Extrait à lire ->
_____
La statuette de la meilleure adaptation a couronné la satire American Fiction de Cord Jefferson, portrait tranchant du monde de l’édition qui vient de sortir sur Amazon et qui avait également triomphé aux Bafta britanniques. Le réalisateur a exhorté Hollywood «à faire 20 films à 10 millions de dollars qu’un à 200 millions. j’ai ressenti tellement de joie en faisant ce film. Et je veux que d’autres personnes ressentent cette joie et qu’elles arrivent ici. Je vous promets que le prochain Martin Scorsese est là. »

Le film britannique La Zone d’Intérêt a remporté l’Oscar du meilleur film international, grâce à sa chronique glaçante sur la vie insouciante d’une famille de Nazis, paisiblement installés dans leur villa jouxtant le camp d’Auschwitz. Sa star Sandra Hüller ne cachait pas ses larmes face à cette victoire. Dans le premier discours politique de la soirée, le réalisateur a rendu hommage aux victimes israéliennes du 7 octobre et aux habitants de Gaza. «Dans ce film, tous les choix ont été faits pour nous confronter au présent. Le film montre où nous mène la déshumanisation. Les victimes du 7 octobre, les victimes des raids de Gaza sont des victimes de deshumanisation».

En recevant l’Oscar du meilleur documentaire, le réalisateur ukrainien de 20 jours à Marioupol Mstyslav Chernov a pointé :« C’est le premier Oscar dans l’histoire de l’Ukraine. Et je suis honoré. Mais j’aurais aimé ne jamais avoir fait ce film. Je souhaiterais pouvoir échanger cela contre le fait que la Russie n’ait jamais attaqué l’Ukraine, n’ait jamais occupé toutes ces villes. Nous pouvons faire en sorte que les pendules de l’histoire soient remises à l’heure et que la vérité prévale et que les habitants de Marioupol et ceux qui ont donné leur vie ne soient jamais oubliés. Parce que le cinéma crée des souvenirs et les souvenirs créent l’histoire».

Des surprises ont quand même eu lieu, Le Garçon et le Héron de Hayao Miyazaki et Toshio Suzuki a raflé l’Oscar du meilleur film d’animation devançant le favori Spider-Man : Across the Spider-Verse. Leurs compatriotes de Godzilla : Minus One ont remporté la statuette des meilleurs effets spéciaux.

En lice dans 11 sections, la version féminine de la créature de Frankenstein Pauvres créatures a fait main basse sur les catégories techniques avec les statuettes des meilleures coiffures et maquillage, meilleurs décors, meilleurs costumes.
_____
Données fournies ->

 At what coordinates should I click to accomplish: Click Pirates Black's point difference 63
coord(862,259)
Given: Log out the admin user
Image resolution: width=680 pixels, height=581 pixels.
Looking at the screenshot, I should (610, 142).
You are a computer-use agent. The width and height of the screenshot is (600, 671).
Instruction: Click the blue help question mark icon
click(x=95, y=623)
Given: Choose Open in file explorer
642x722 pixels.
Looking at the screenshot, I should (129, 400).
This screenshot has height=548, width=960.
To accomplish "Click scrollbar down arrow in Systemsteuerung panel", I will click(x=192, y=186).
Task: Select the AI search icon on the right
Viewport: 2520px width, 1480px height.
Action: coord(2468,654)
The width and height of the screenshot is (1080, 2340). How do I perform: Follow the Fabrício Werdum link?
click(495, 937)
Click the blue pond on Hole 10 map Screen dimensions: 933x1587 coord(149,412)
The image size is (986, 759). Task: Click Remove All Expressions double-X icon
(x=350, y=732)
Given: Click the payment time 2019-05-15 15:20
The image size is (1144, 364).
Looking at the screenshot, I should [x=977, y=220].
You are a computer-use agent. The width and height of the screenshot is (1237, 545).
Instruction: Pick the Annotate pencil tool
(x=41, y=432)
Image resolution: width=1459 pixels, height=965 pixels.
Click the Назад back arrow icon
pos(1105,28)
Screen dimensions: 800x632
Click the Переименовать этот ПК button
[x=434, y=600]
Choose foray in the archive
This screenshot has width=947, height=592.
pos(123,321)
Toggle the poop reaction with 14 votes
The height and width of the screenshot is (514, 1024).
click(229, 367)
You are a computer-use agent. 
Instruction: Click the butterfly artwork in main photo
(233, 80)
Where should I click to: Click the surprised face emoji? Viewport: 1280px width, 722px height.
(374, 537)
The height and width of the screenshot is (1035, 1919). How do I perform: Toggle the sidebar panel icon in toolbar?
_____
Consignes de travail ->
• a. Reproduisez à l'identique le passage de l'extrait sur les Oscars allant de « En lice dans » à « décors, meilleurs costumes. ».
• b. Rédigez la suite de l'extrait sur les Oscars, à partir de sa dernière phrase.
Les items ne servent pas à ce travail.

Réponses rédigées ->
• a.
En lice dans 11 sections, la version féminine de la créature de Frankenstein Pauvres créatures a fait main basse sur les catégories techniques avec les statuettes des meilleures coiffures et maquillage, meilleurs décors, meilleurs costumes.

• b.
Jimmy Kimmel a ouvert les festivités en rejouant une scène de Barbie. Avant d’apparaître sur scène. « La soirée , comme cette année, va être longue », a-t-il lancé dans une allusion à la double grève des acteurs et scénaristes qui a paralysé Hollywood. « Grâce à ce mouvement, on a appris qu’Hollywood, ville égoïste, était une ville syndiquée, pas faite que de botox et des lattes». Il a fait monter sur scène, sous les applaudissements tous ceux qui ont tenu les piquets de grève, notamment les techniciens qui doivent renégocier leur contrat. Jimmy Kimmel leur promet ce soir des heures sup’

Le maître de cérémonie s’est lancé dans sa traditionnelle présentation des films en lice. « Bravo à Greta Gerwig qui a rendu Barbie à nouveau populaire. Avant le film, ma femme aurait préféré un paquet de cigarettes à notre fille. Ryan Gosling et Margot Robbie, si vous ne gagnez pas ce soir, sachez que vous avez gagné à la loterie génétique ». Pour Oppenheimer, Jimmy Kimmel s’est amusé à mal prononcé le nom de Cillian Murphy et a salué « un des points culminants » de la carrière de Robert Downey Jr. « Il y a 20 ans, tu jouais un méchant face à Tim Allen et son chien. Si on fait un remake, voici Messi, on n’avait pas vu un acteur français manger aussi bien son vomi depuis Gerard Depardieu ». « Killers Of The Flower Moon est si long que vous avez le temps de vous rendre en Oklahoma et résoudre les meurtres des Osage ».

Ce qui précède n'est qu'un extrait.